Brain health is often overlooked as compared to physical health. Yet dementia is a disease that is affecting more and more people. It is estimated that Alzheimer’s, the most common cause of dementia, will affect approximately 131.5 million people worldwide by the year 2050.
According to an article, approximately 4.1 million people are living with dementia in India. Worldwide, India has the second-highest number of dementia sufferers. This number will probably rise to 7.6 million by 2035, according to a report by the Alzheimer’s and Related Disorders Society of India titled Dementia in India Report 2020. Reports suggest that many people with dementia fail to get a clear diagnosis or treatment as medical resources aren’t enough to meet the needs of patients.
With the situation being what it is, taking steps to prevent Alzheimer’s is very important. Being healthy is said to help ward off the disease. Studies link mental exercise, diet and lifestyle to be able to protect the brain from decline. Here are some tips on how to help keep your brain active and healthy.
The brain needs as much of a workout as the body, with numerous studies showing that brain training improves cognitive ability, which is basically your ability to think, understand and reason. Recent research found that those who participate in brain training games improved their memory by as much as 40%. Give your brain a grilling and have some fun with apps such as Lumosity, Elevate and Peak.
Brain health has been linked to heart and blood vessel health, which means the same risk factors of cardiovascular disease may apply for dementia. In fact, someone who has had a stroke, or who has diabetes or heart disease, is about twice as likely to develop dementia. Cut out unhealthy habits and avoid smoking, excessive alcohol consumption and fatty foods.
Aerobic exercise (exercise that raises your heart rate) such as running, swimming and cycling has been shown to help protect memory and cognitive abilities. Studies also suggest that exercise stimulates the release of chemicals that affect brain cell health, the growth of new blood vessels and the volume and survival of new brain cells.

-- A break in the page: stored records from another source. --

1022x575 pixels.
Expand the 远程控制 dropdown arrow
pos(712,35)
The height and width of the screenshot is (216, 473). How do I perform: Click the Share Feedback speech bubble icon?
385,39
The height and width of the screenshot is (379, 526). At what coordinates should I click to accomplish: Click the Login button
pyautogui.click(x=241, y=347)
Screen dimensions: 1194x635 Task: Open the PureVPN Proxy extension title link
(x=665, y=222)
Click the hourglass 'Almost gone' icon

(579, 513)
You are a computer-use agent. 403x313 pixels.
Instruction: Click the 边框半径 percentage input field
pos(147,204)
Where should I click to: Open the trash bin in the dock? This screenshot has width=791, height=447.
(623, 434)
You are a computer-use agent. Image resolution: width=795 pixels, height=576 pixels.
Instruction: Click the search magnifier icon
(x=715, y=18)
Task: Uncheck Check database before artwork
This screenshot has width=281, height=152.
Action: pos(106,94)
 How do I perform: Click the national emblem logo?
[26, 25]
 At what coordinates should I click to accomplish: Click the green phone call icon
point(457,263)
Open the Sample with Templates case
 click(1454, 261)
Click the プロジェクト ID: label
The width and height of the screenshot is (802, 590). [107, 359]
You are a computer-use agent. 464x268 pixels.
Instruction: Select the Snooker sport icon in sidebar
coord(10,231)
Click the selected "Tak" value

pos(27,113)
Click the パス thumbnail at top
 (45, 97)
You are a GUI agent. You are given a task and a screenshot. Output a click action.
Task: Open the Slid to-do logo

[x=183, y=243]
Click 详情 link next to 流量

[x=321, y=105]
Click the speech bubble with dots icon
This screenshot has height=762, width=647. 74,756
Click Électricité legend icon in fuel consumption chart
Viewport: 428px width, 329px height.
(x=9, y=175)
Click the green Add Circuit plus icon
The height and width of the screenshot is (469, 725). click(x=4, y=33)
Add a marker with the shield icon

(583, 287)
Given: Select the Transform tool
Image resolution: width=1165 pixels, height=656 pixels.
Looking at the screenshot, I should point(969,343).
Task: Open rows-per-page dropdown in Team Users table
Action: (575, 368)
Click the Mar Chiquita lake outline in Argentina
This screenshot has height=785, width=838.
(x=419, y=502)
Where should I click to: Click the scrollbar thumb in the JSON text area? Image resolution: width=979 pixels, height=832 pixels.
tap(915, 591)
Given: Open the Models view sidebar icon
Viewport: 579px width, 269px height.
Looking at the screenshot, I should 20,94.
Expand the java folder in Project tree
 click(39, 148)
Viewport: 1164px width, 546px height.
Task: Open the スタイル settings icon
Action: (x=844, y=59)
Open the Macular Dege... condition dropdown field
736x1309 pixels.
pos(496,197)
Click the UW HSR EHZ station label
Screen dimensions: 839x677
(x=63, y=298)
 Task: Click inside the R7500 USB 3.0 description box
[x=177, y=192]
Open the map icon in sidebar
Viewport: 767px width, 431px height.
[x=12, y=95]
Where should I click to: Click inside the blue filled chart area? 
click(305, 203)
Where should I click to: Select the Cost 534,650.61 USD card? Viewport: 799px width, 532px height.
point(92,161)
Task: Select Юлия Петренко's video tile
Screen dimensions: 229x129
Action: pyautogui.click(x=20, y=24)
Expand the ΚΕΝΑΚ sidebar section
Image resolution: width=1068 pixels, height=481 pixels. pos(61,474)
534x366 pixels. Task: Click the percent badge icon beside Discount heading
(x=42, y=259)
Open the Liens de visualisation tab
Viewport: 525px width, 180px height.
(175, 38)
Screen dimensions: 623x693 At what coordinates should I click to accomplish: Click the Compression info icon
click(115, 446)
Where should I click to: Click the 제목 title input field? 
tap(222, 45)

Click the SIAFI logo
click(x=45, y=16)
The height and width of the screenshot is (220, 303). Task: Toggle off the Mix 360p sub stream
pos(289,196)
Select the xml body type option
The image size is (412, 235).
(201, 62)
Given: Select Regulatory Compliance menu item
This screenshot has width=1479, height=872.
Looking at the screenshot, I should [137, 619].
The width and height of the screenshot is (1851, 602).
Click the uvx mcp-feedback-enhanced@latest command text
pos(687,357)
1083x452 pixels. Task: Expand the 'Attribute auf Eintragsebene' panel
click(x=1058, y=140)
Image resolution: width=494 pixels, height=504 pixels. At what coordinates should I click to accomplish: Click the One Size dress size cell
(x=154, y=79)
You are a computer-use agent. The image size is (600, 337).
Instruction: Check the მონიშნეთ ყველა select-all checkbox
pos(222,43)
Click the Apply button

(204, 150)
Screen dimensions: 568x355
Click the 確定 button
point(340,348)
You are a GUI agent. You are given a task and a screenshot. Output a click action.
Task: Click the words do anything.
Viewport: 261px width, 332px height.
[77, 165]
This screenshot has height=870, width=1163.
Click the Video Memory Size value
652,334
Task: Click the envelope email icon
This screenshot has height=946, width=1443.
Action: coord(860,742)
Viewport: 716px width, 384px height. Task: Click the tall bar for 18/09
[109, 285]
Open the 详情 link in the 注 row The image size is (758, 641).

Diet and nutrition play a key role in brainpower. A fifth of our energy intake is burned up by the brain. Just 2% dehydration affects our attention, memory and other cognitive abilities. Evidence suggests a heart-healthy diet is also a brain-healthy one, with research showing a Mediterranean diet (a diet consisting mainly of vegetables, fruits, nuts, legumes, beans, grains, cereals, fish and fats that are unsaturated) can lower the risk of brain decline by as much as 48%.
Whole grains including brown rice and wholewheat bread may also help with concentration and focus. Foods rich in essential fatty acids such as Indian mackerel (bangda), flax (alsi) seeds, pumpkin seeds and soya beans are important for healthy brain function. Studies suggest that dark red and purple fruits and vegetables, such as strawberries, play a role in boosting short-term memory.
Research shows that regular exercise boosts memory and thinking and also improves sleep. One study shows that regular, moderate exercise over 6 to 12 months is associated with an increase in the volume of parts of our brain.